Listen to the chorale:
Much of the thinking of our own culture assumes a division between the sophisticated and the genuine, the rational and the senusal, thinking and feeling. Ironically, this strand of anti-intellectualism can be partly traced back to the Enlightenment. In 18th century Scotland, around the time when musical tastes were shifting from the complexities of the baroque era (culminated in the music of J.S. Bach) to the galant style of the classical era, a thinker named Thomas Reid was expounding an epistemological framework called Common Sense Realism. As historian George Marsden notes,
Common Sense Realism said that the human mind was so constructed that we can know the real world directly. Some philosophers, particularly those following John Locke, had made our knowledge seem more complicated by interposing “ideas” between us and the real world. These ideas, they said, were the intermediate objects of our thought; hence we do not apprehend external things directly, but only through ideas of them in our minds.2
Over time, Common Sense Realism had a tendency to devalue nuanced thinking – after all, if truth is directly available to our intuition, what need is there for careful, rigorous thought? This leads to simplistic thinking, to trusting one’s gut in place of disciplined thinking in working through complex problems. Good instincts are then valued more than formal training.
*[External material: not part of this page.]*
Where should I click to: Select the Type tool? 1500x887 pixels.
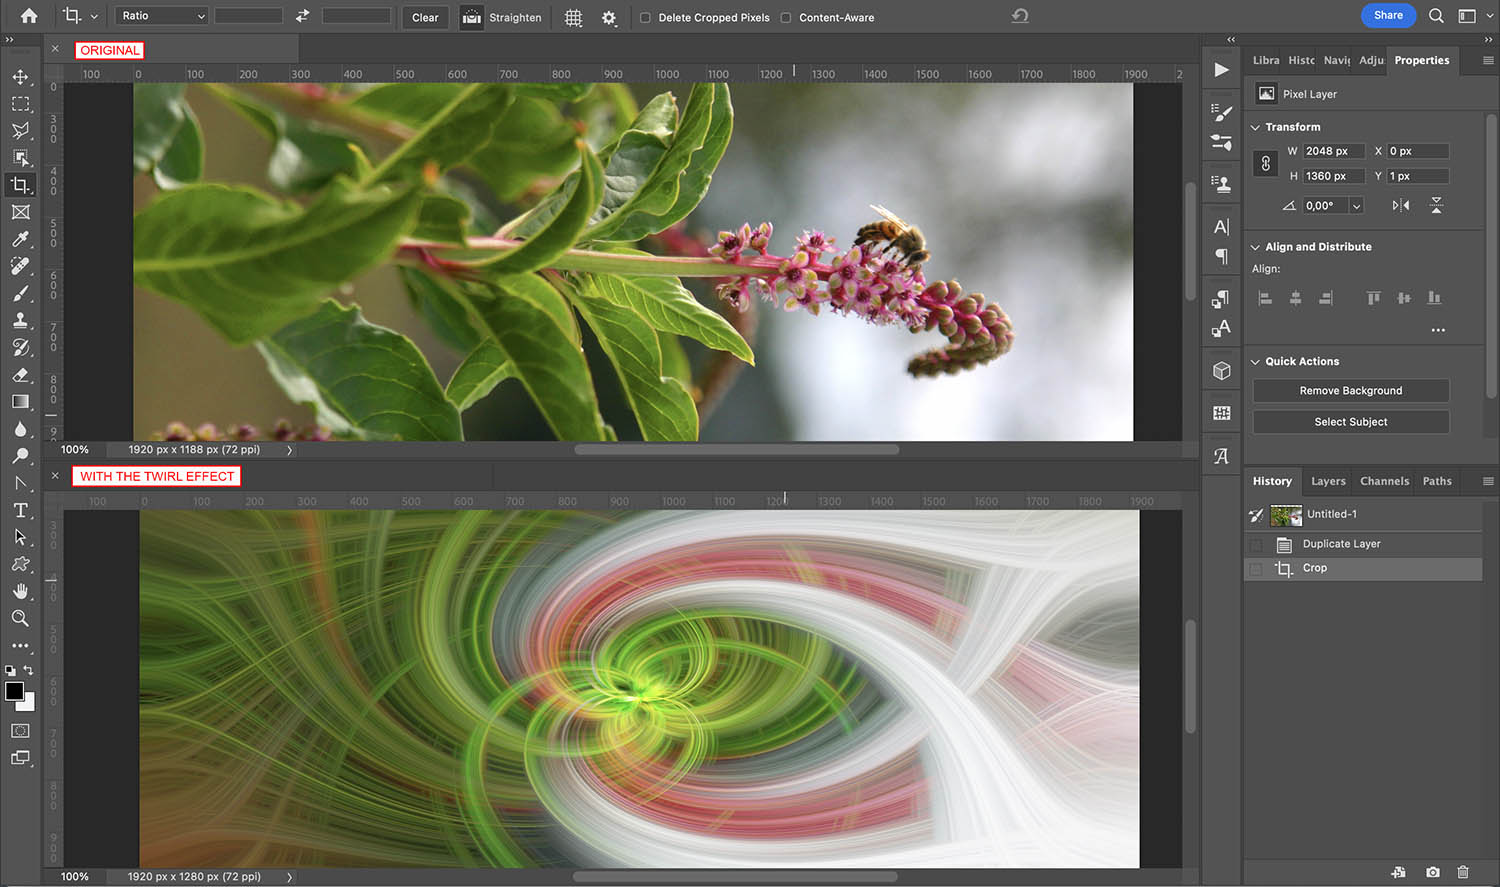tap(20, 510)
In the late 18th century, a young nation was emerging in the New World which proved to be fertile soil for the ideas of Thomas Reid. Common Sense Realism fit nicely with our democratic, anti-elitist sentiments, and its populist effects are still strongly felt today. It is so ingrained in our culture that it usually goes unnoticed, such that most Americans would claim that they don’t have a philosophy but just use common sense. This mode of thinking and the galant style of the 18th century classical music both share the populist notion that everything should be directly accessible to the intuition, regardless of any cultivation of the mind through formal training.
We could benefit from studying the work of J.S. Bach and letting his statement of principle embodied in his late works challenge our assumptions that the emotional and the intellectual are mutually exclusive. It is ultimately a matter of unifying not just two abstract concepts, but of unifying the heart and mind of the inner person.
1. James R. Gaines, Evening in the Palace of Reason: Bach Meets Frederick the Great in the Age of Enlightenment (New York: HarperCollins Publishers, 2005), 251-252.
2. George M. Marsden, Fundamentalism and American Culture: The Shaping of Twentieth-Century Evangelicalism 1870-1925 (New York: Oxford University Press, 1980), 14-15.